Bu yazıyı Ali Hoca yazamaz. Olsa olsa böyle bir yazı okumuş, onu kısmen değiştirerek kendi yazısına çevirmiştir. Ama yine söylüyorum, bu benim bildiğim Ali Demirdöğen yazısı olsa da fikirleri değildir. Herkesi ters köşe yapmıştır bu yazı.
Acaba daha çok meşhur olmak için yeni bir Yaşar Nuri mi olmak istemiştir?

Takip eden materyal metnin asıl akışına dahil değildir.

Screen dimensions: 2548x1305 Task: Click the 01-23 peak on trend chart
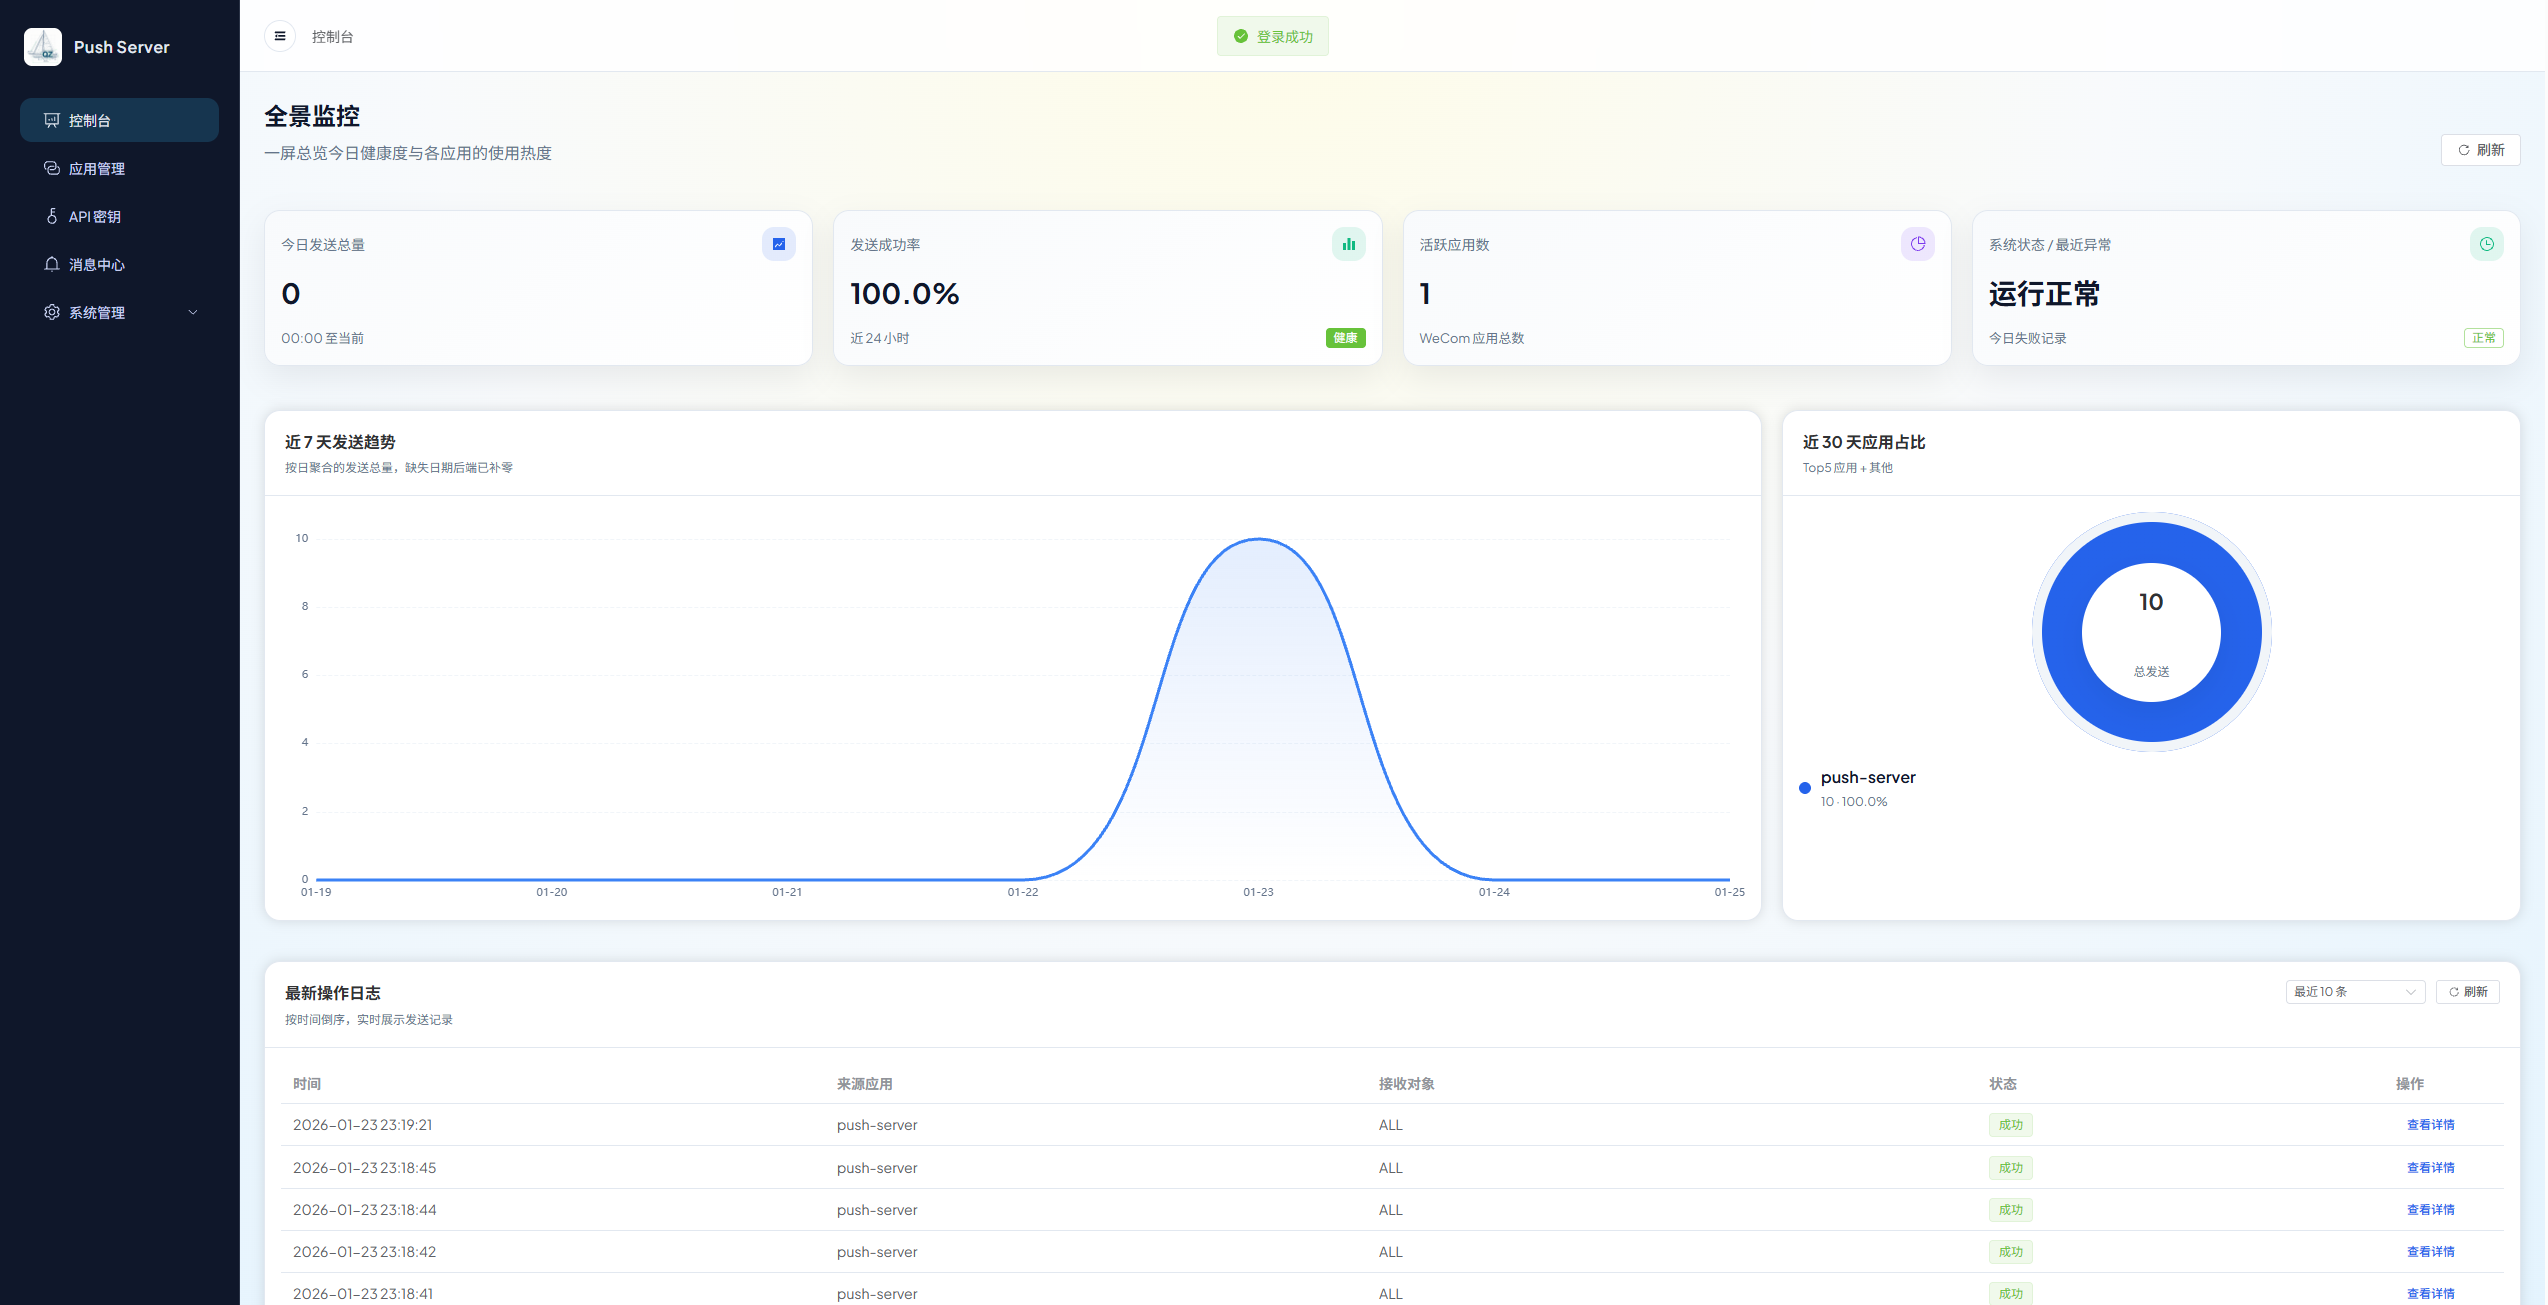tap(1258, 540)
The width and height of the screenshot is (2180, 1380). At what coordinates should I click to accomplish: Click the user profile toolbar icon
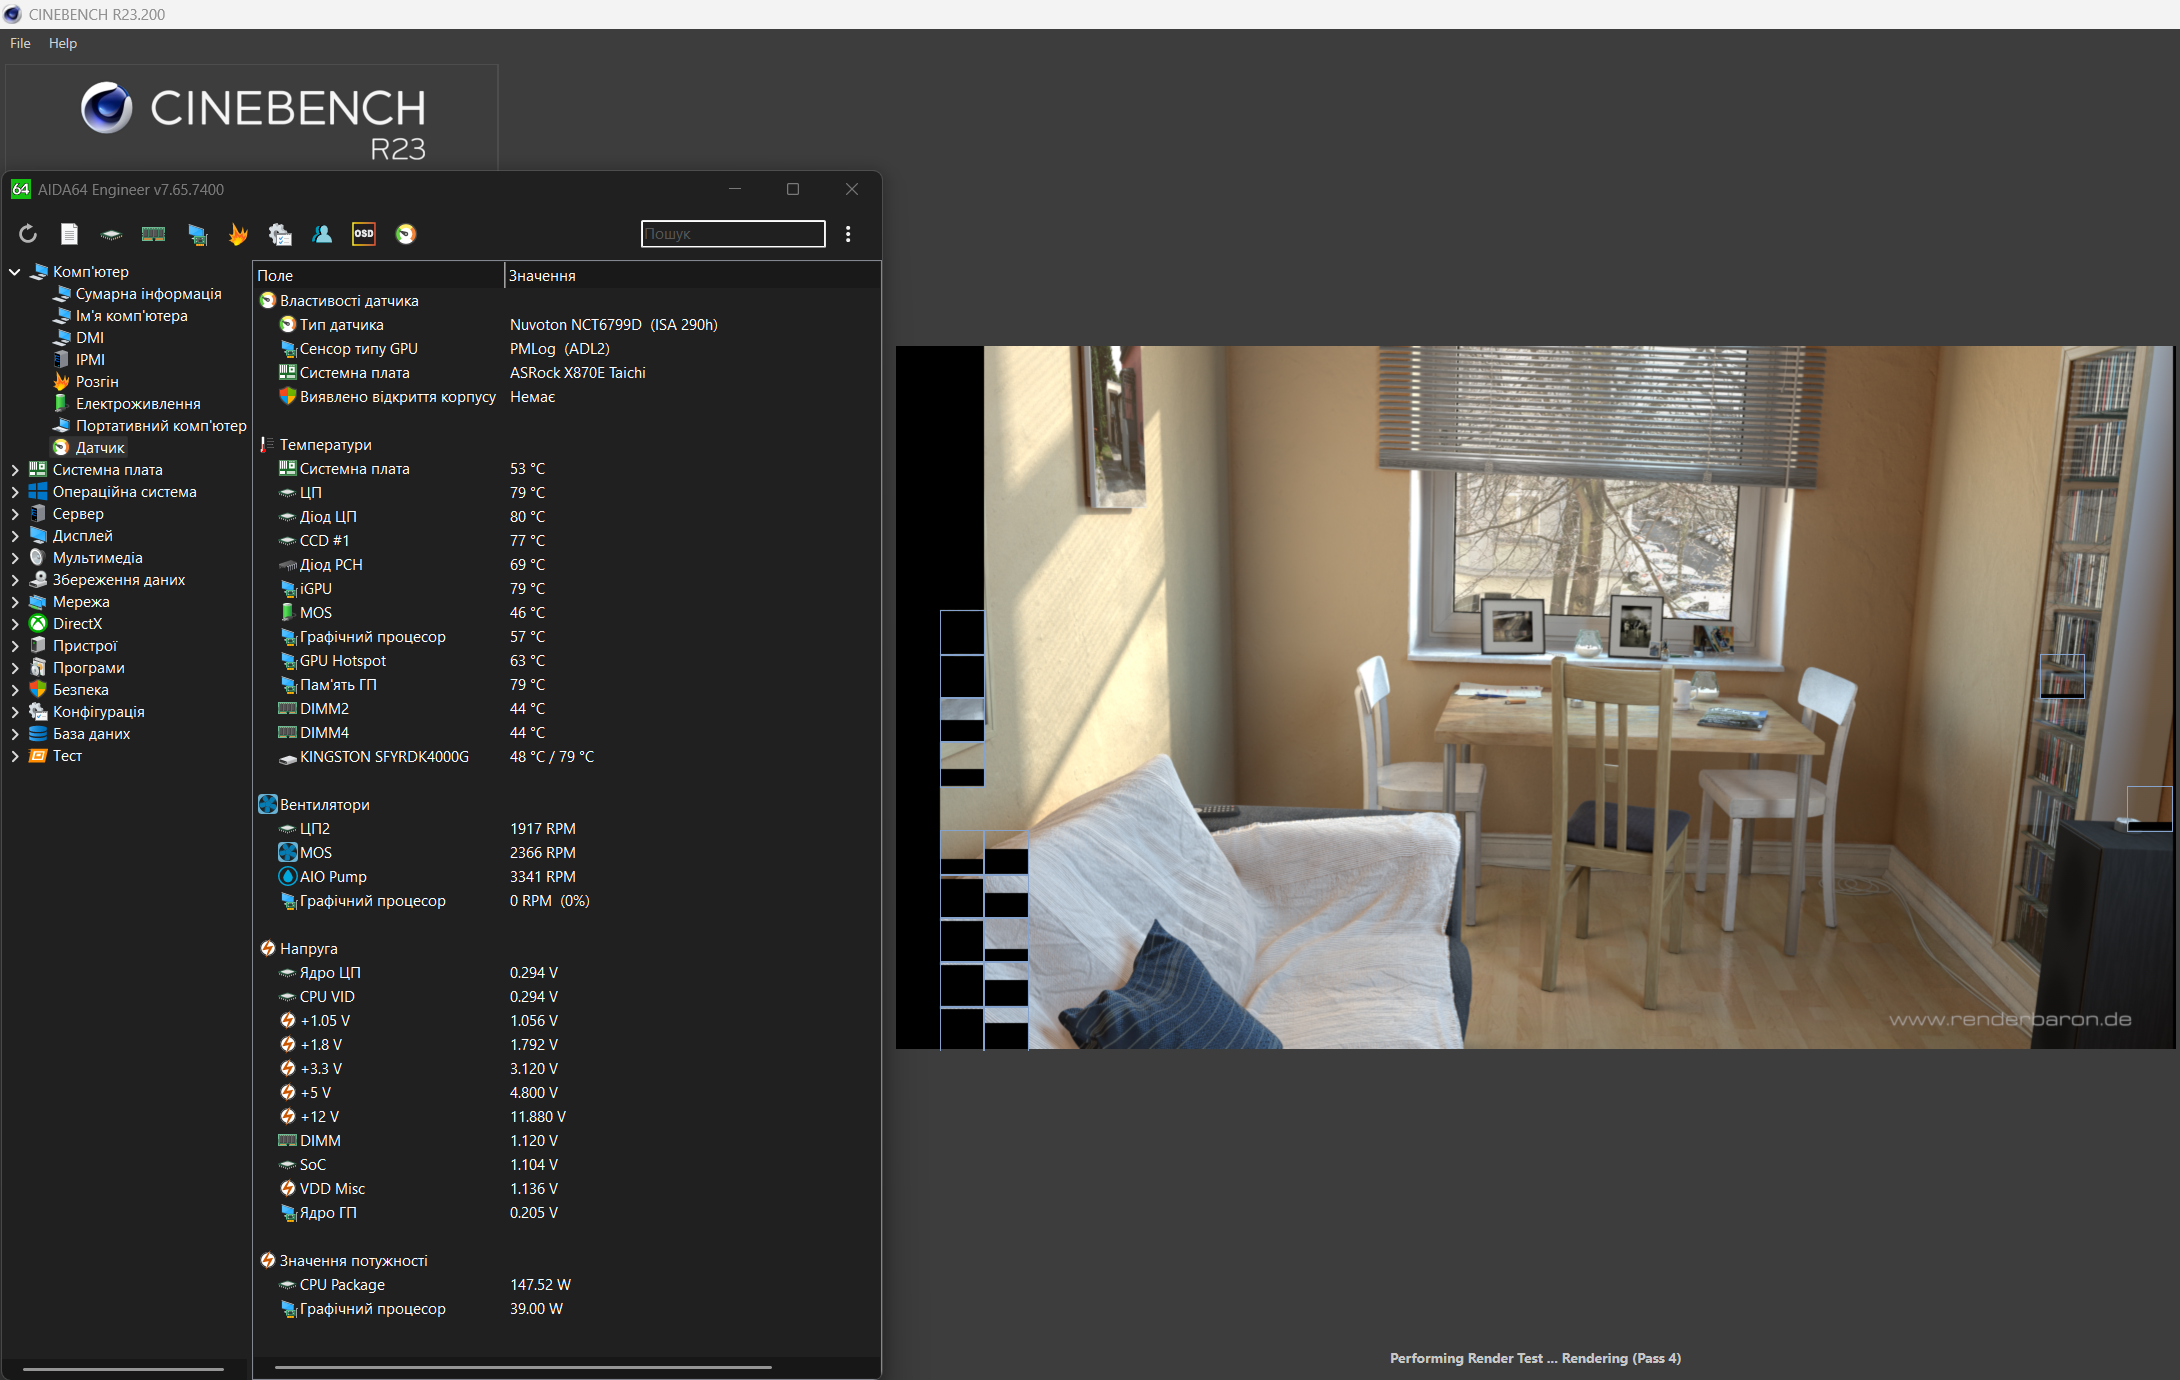[x=322, y=234]
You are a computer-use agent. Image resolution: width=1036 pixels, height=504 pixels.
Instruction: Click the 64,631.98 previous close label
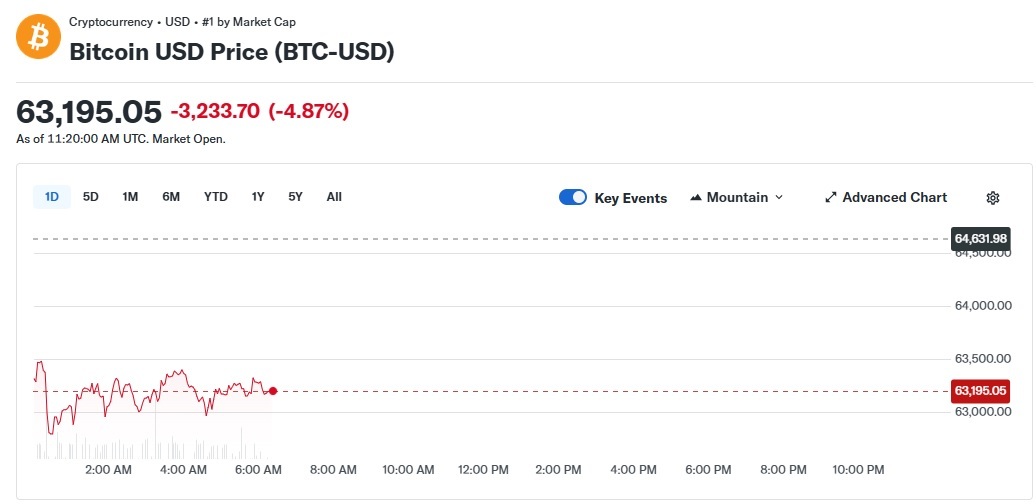point(980,239)
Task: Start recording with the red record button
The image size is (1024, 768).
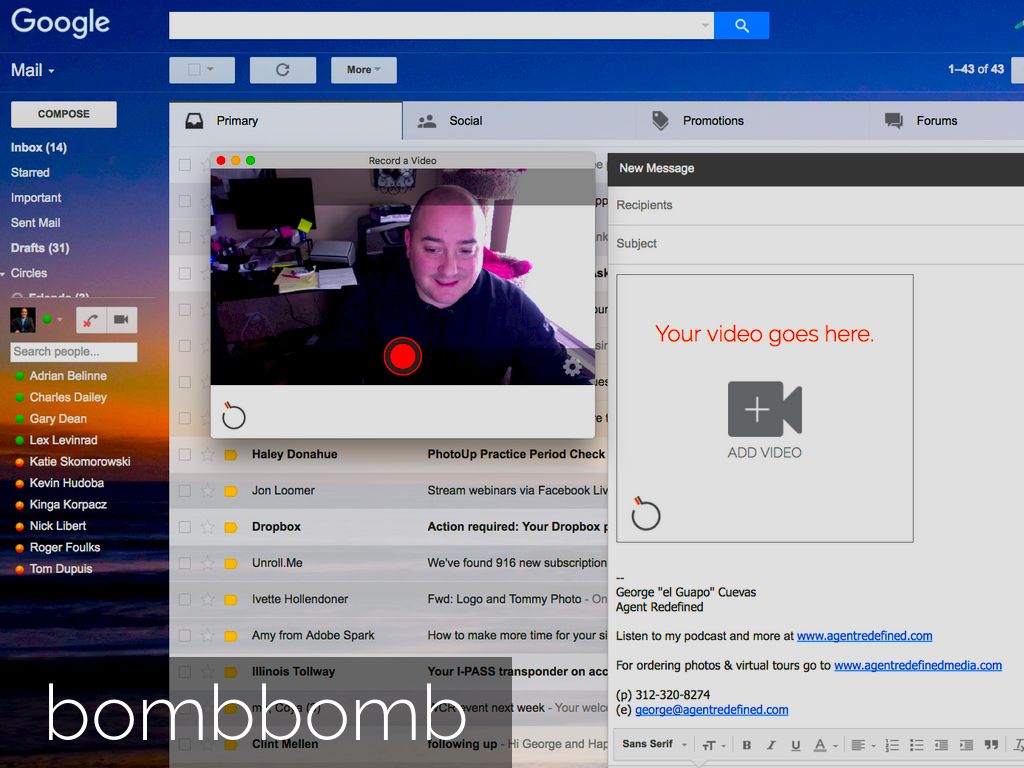Action: pyautogui.click(x=402, y=356)
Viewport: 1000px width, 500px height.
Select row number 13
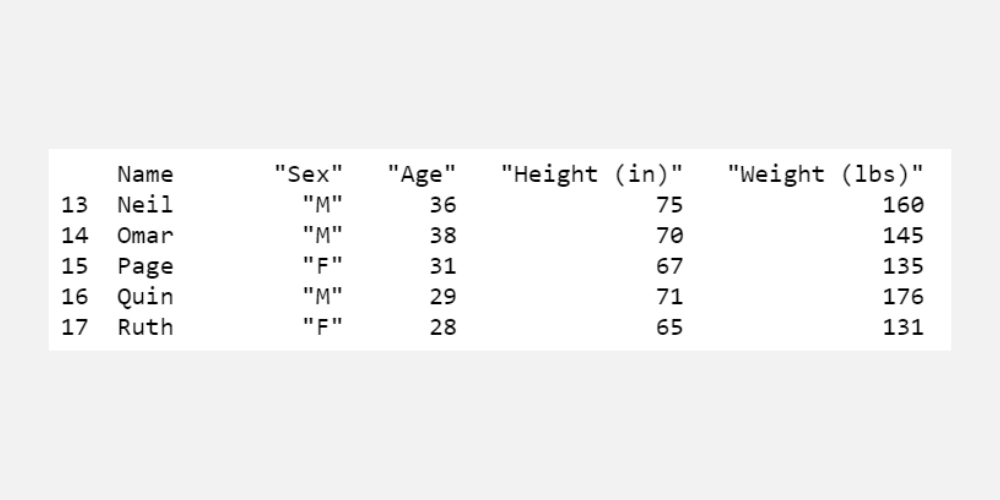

İyi de, bu Maraş’ta para etmez ki. Olsa olsa kıt ilmini örtmek için bilmediği alanda at oynatmaya kalkışmış, yüzüne gözüne bulaştırmıştır. Yani bu sözüm de söylenecek en hafif sözdür. Kırk yıllık az da olsa görüştüğümüz bir arkadaş hakkında hak etse de daha ağır yazmak içime sinmiyor. Tekrar ediyorum, bu yazı benim bildiğim Ali Demirdöğen’den olamaz!
Eleştirmek Vacip Oldu
Evet, bu yazıda görmezlikten gelinemez yanlışlar ve İslam’a iftiralar var. Bu arada bizlere de sataşmalar var. Gerçek şudur ki, bu yazıyı birileri eleştirmezse, bu şehirde ilim ölmüştür demektir. Bu şehrin medyasında iki aydır bu yazıya bir reddiye yazılmamış mı Allah aşkına?
İnternetten araştırdım, bulamadım. Bu şehrin ölmediğini göstermek için iş başa düşmüş olduğunu anladım. O zaman “eyvah” dedim.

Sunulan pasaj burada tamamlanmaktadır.